> [EXERCISE GOAL]:
Return exactly the line that contains "Image resolution: width=139" and all lines beneath it in the entries, through the very last one.
^^^^^^^^
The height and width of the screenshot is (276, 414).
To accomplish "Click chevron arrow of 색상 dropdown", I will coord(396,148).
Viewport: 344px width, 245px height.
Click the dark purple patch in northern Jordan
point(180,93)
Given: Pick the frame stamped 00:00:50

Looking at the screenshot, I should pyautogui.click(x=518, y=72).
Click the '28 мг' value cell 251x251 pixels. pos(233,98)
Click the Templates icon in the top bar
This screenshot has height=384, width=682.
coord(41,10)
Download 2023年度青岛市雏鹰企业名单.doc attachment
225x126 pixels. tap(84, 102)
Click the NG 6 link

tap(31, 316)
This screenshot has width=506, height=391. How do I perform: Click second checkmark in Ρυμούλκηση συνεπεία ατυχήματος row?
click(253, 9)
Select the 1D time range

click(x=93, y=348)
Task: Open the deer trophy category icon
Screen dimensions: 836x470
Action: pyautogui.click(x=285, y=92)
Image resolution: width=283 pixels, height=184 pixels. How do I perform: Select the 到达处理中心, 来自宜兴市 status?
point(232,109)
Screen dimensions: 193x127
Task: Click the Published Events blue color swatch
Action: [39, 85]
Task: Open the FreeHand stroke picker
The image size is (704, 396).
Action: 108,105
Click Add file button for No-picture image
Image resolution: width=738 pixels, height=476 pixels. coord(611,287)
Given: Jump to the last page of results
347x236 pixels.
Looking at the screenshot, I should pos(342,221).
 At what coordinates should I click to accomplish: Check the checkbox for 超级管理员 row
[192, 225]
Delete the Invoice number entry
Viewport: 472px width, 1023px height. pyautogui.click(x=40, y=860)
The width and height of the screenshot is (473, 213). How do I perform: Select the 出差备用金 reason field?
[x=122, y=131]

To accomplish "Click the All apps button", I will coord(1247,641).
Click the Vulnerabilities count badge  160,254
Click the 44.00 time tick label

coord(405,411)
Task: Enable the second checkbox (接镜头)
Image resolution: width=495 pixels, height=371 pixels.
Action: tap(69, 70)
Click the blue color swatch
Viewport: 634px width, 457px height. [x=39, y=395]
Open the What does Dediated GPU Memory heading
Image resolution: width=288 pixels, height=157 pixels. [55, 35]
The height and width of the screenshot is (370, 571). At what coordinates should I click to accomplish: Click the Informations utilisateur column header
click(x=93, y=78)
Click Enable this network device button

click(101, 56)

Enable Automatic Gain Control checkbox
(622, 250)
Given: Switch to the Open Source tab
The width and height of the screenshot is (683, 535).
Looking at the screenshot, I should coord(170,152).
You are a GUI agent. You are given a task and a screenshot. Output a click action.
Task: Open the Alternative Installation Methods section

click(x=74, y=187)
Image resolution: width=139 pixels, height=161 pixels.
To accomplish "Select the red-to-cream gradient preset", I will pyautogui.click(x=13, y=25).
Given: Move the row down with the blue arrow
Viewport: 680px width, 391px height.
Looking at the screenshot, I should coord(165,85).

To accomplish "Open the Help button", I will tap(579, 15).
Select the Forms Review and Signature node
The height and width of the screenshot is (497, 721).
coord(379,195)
^^^^^^^^
> [SOLUTION FOR THIS PROBLEM]:
Image resolution: width=139 pixels, height=161 pixels.
To accomplish "Select the red-to-cream gradient preset", I will pyautogui.click(x=13, y=25).
Given: Move the row down with the blue arrow
Viewport: 680px width, 391px height.
Looking at the screenshot, I should coord(165,85).

To accomplish "Open the Help button", I will tap(579, 15).
Select the Forms Review and Signature node
The height and width of the screenshot is (497, 721).
coord(379,195)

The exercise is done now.